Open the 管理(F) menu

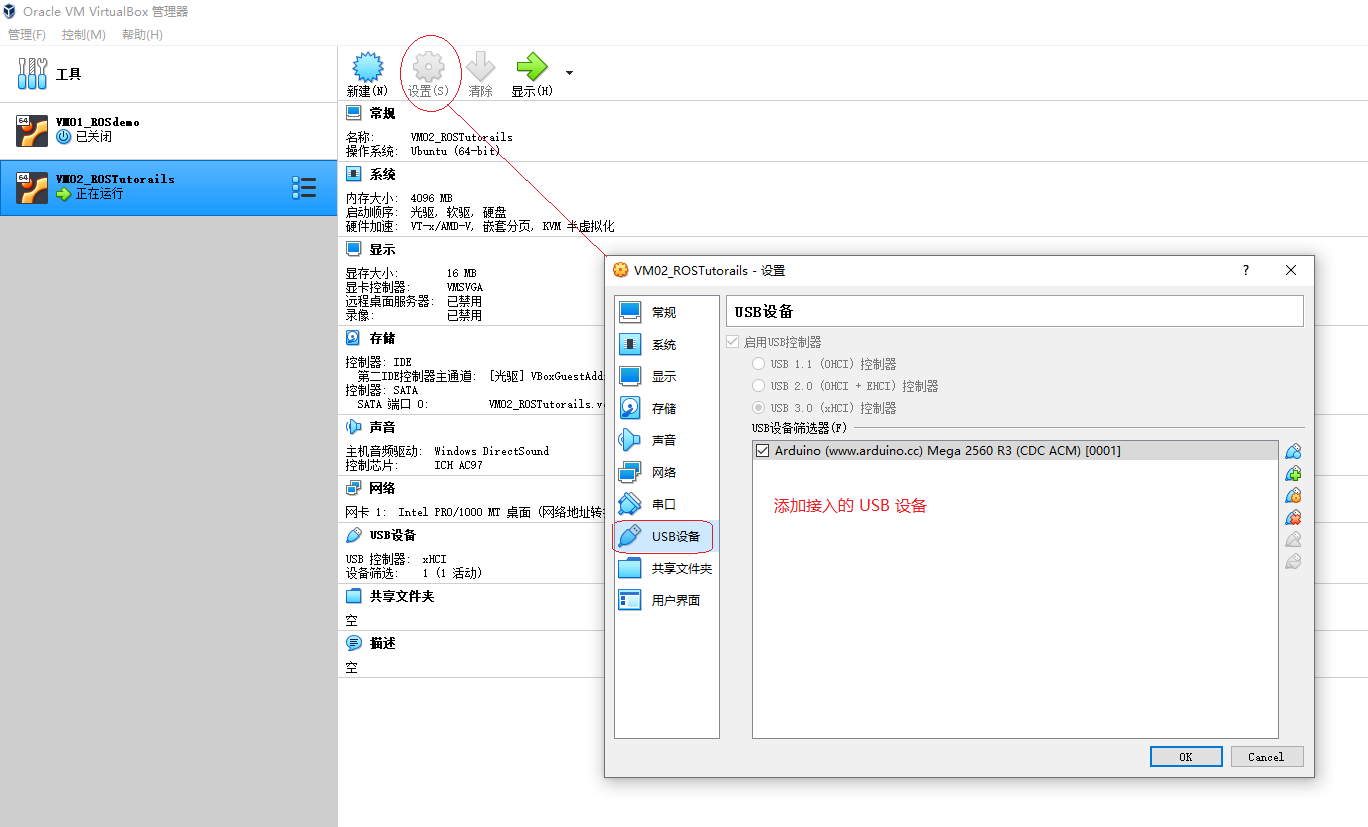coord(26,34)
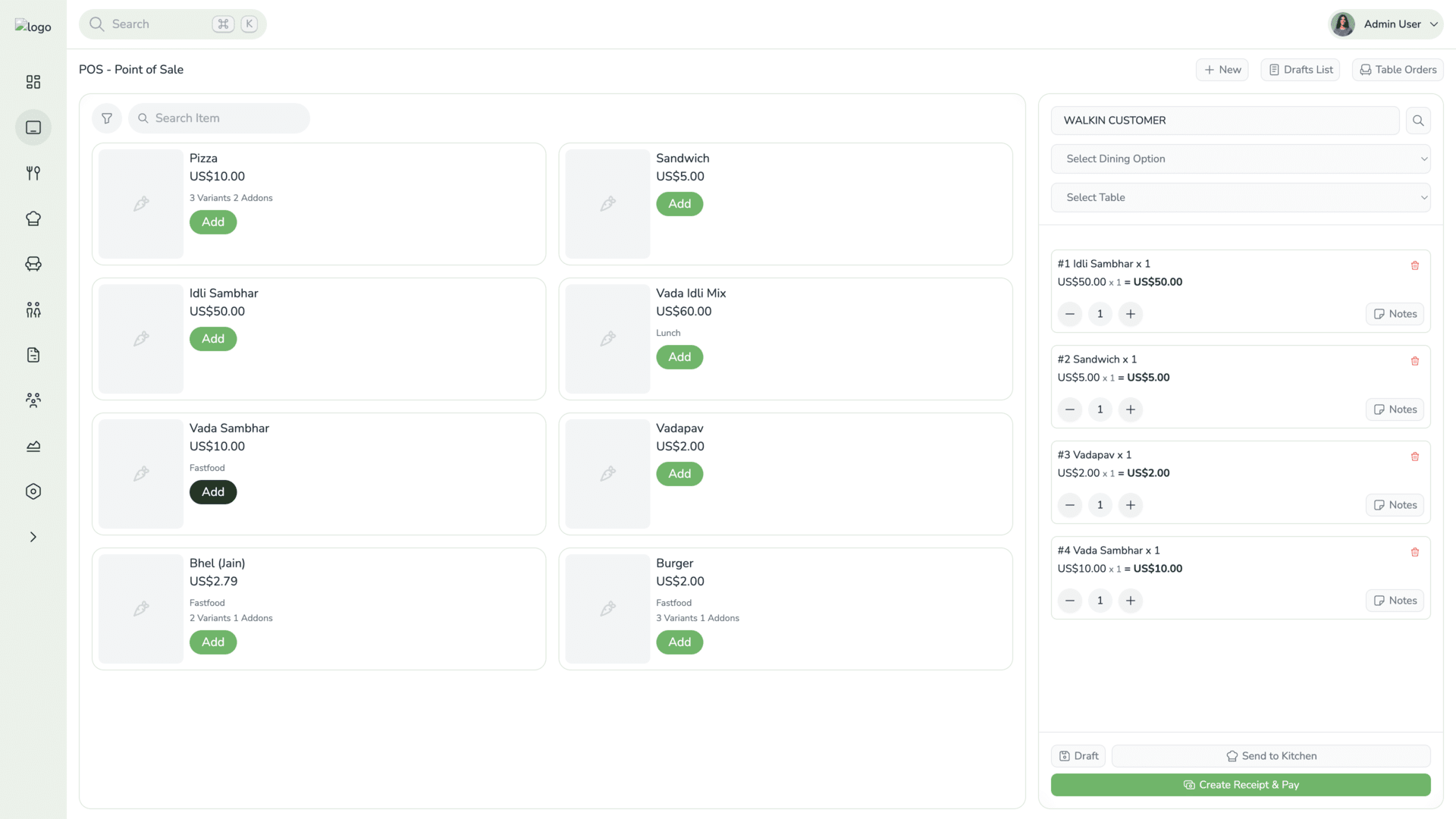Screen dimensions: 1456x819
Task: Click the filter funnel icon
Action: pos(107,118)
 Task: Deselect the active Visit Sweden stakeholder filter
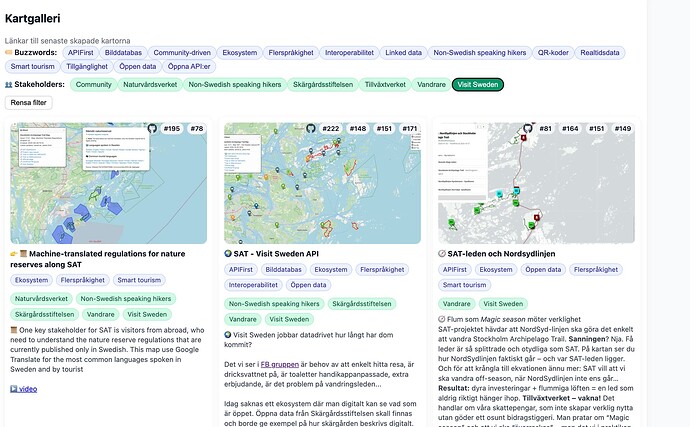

Stated problem:
Rewrite the listing with "Deselect" changed to "Clear" and everything else left the same. Leave out the pictures.

Response:
Open the 管理(F) menu

coord(26,34)
Screen dimensions: 1456x819
Task: Click the filter funnel icon
Action: pos(107,118)
 Task: Clear the active Visit Sweden stakeholder filter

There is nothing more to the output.